The Distributed Memory (DM) implementation of the GEM model is one whereby a global domain of dimension G_ni x G_nj is split into subdomains of dimension L_ni x L_nj using a regular block partitioning technique. This partitioning is itself based on a user choice of 'Ptopo_npex' number of processors to split G_ni and 'Ptopo_npey' number of processors to split G_nj. This creates an array of subdomains to which we match an array of processors known as a 'processor topology' of (Ptopo_npex x Ptopo_npex). Each processor will compute only on its own local subdomain of dimension L_ni x L_nj.
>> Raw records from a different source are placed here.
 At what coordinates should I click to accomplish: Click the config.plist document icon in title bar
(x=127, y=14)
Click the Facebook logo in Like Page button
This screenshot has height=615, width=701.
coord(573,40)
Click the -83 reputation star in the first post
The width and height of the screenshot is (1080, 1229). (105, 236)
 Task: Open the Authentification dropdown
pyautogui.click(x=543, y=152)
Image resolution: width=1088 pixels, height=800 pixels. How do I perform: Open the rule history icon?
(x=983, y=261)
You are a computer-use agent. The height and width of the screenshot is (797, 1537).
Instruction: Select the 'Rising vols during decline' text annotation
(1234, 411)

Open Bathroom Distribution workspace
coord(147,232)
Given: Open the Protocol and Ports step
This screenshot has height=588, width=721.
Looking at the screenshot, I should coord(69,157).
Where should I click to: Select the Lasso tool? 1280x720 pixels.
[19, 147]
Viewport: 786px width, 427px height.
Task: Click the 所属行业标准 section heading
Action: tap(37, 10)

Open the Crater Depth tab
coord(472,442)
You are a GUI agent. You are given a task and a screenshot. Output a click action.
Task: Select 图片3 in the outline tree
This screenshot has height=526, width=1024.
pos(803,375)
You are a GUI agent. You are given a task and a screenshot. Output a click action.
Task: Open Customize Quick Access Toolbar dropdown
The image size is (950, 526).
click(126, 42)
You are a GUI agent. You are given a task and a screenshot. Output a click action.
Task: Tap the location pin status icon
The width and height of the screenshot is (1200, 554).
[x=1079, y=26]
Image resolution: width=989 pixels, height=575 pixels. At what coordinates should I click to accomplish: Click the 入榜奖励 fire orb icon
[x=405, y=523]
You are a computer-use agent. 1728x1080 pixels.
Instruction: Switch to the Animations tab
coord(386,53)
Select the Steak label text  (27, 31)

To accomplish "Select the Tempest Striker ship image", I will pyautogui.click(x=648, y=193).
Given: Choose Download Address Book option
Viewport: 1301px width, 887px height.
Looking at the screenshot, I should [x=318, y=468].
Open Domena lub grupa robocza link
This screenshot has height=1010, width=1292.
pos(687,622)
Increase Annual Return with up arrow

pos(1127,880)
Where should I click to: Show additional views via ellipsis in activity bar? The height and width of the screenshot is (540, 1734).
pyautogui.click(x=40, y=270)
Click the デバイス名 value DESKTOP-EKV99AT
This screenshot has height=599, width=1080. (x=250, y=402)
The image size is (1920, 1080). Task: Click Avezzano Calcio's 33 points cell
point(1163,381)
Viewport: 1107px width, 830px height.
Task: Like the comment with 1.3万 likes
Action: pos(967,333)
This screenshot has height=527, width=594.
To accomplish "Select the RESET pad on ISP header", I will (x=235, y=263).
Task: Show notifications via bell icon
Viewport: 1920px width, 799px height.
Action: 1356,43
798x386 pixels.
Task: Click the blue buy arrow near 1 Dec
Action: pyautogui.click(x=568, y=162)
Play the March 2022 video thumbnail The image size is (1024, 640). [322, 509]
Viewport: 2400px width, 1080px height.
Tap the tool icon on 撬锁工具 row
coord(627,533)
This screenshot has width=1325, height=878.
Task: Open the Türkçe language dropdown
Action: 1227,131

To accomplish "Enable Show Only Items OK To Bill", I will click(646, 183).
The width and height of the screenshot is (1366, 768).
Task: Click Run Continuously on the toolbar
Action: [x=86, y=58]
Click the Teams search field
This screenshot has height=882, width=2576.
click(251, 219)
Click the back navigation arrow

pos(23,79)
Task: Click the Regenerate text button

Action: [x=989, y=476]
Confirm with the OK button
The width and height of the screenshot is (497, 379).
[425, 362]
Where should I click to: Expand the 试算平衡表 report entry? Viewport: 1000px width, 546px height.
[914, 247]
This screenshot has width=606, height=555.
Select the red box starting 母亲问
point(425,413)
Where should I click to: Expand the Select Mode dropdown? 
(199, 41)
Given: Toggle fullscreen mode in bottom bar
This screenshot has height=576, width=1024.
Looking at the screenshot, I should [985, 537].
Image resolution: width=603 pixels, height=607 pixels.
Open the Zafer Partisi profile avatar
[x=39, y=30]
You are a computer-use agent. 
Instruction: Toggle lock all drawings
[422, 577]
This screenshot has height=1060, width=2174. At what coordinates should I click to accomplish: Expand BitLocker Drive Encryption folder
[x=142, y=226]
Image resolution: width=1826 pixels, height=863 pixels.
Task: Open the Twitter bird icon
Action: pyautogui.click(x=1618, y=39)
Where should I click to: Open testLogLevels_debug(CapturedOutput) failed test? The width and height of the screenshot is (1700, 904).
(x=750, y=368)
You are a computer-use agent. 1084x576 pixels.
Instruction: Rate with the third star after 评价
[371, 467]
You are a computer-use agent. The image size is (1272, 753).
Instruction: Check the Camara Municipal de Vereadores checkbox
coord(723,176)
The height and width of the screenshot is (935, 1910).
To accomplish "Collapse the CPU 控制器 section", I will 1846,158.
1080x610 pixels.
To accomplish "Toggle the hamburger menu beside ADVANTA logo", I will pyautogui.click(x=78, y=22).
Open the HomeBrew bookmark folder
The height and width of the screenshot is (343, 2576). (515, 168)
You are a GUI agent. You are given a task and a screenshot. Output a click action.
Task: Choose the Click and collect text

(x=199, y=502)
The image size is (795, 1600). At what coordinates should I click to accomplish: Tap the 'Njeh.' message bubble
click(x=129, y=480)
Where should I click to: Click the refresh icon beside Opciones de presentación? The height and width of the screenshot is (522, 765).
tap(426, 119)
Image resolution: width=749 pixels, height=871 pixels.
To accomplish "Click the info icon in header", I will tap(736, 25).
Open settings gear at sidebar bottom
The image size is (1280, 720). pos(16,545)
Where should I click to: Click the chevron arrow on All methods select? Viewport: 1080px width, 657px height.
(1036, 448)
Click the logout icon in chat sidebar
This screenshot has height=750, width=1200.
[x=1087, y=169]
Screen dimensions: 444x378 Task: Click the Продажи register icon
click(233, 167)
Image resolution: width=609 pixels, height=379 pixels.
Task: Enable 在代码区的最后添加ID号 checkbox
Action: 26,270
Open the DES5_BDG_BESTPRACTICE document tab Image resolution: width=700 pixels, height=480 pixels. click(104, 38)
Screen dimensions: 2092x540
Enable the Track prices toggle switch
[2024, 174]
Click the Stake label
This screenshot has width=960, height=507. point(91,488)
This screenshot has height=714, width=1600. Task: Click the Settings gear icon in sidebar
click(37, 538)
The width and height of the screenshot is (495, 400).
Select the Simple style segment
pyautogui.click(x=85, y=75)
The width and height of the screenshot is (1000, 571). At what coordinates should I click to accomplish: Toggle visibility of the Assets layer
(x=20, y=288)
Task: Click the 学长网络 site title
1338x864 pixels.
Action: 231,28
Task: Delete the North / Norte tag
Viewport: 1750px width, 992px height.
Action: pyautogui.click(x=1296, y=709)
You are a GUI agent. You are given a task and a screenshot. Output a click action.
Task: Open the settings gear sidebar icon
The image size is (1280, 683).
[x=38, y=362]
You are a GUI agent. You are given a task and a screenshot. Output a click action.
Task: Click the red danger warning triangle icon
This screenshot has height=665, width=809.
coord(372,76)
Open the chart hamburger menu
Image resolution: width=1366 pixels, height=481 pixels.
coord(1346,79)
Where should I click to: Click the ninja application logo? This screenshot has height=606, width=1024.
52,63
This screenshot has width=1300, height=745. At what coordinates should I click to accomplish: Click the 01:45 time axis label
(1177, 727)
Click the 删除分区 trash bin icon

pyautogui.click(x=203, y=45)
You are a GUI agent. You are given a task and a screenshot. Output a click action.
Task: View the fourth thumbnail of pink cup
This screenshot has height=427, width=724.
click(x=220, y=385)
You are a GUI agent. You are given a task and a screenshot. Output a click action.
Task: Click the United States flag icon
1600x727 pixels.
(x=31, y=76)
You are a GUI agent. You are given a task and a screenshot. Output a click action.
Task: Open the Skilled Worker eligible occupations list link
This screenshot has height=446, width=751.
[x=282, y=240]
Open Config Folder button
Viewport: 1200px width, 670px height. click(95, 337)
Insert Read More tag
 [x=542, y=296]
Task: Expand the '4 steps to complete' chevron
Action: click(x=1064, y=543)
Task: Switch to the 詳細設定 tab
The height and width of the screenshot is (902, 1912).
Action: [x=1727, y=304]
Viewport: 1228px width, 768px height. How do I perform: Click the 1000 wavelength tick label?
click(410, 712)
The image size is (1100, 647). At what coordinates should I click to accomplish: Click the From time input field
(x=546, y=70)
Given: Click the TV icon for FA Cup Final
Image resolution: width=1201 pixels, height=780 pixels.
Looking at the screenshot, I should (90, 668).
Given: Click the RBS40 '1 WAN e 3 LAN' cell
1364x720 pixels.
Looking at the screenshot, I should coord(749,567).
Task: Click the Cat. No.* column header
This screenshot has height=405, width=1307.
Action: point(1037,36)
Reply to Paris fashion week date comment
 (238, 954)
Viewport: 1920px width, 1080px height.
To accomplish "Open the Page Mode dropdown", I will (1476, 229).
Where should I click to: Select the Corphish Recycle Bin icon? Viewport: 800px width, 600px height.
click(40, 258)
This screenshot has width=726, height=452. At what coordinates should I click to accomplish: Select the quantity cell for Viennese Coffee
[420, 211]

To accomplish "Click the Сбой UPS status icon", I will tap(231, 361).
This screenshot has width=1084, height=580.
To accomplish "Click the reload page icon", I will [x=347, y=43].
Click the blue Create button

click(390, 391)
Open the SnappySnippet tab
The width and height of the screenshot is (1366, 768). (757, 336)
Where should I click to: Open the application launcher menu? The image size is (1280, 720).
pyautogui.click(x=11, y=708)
A processor topology of (1x1) ie: Ptopo_npex=1 and Ptopo_npey=1 would look like this:

A processor topology of (2x1) ie: Ptopo_npex=2 and Ptopo_npey=1 would look like this:

Note that each PE will see a different value for its own l_ni,l_nj. The l_ni and l_nj values are determined at run-time based on the processor topology and number of gridpoints for the global domain (G_ni,G_nj). In the example above, the l_nj for PE 0 and PE 1 are equal to G_nj.
Here is an example of a processor topology of (2x2) ie: Ptopo_npex=2, Ptopo_npey=2

This DM implementation of GEMDM uses the Message Passing Interface (MPI) library. In this context, there will be n = (Ptopo_npex X Ptopo_npey) exact copies of the main program launched at once at startup. Those are known as the MPI processes to which a PE will typically be assigned. Through a serie of initial communications each PE obtains its rank and its position within the processor topology. Data decomposition can thereafter take place and the computation will start immediately after.

Because of horizontal dependencies inherent to the horizontal stencil of computation, exchange of data between processors will be required. For this reason a HALO communication region surrounds the actual computational region of every subdomain. This region is strictly used by MPI for inter-processor communication. All MPI functionality (primitives) are currently hidden under a special library called RPN_COMM. This library is maintained at RPN and is described in details at...

http://iweb.cmc.ec.gc.ca/rpn/mrb/si/eng/si/libraries/rpncomm/rpn_comm

The diagram below gives a more detailed layout of the domain decomposition of a (23 x 12) global problem size on a (2x1) processor topology:

Note that arrays with halos are formally shaped the following way:
field(l_minx:l_maxx, l_miny:l_maxy,l_nk)
or to shorten the declaration of these arrays, a macro called LDIST_SHAPE is also very often used:
field(LDIST_SHAPE,l_nk)

The macro LDIST_SHAPE is expanded at the pre-processor stage before compilation. There are other macros and they are defined in the "#include < model_macros_f.h >" statement. The most common ones used in the code are listed here:

MACRO EXPANSION

LDIST_SIZ (l_maxx - l_minx+1)*(l_maxy - l_miny+1)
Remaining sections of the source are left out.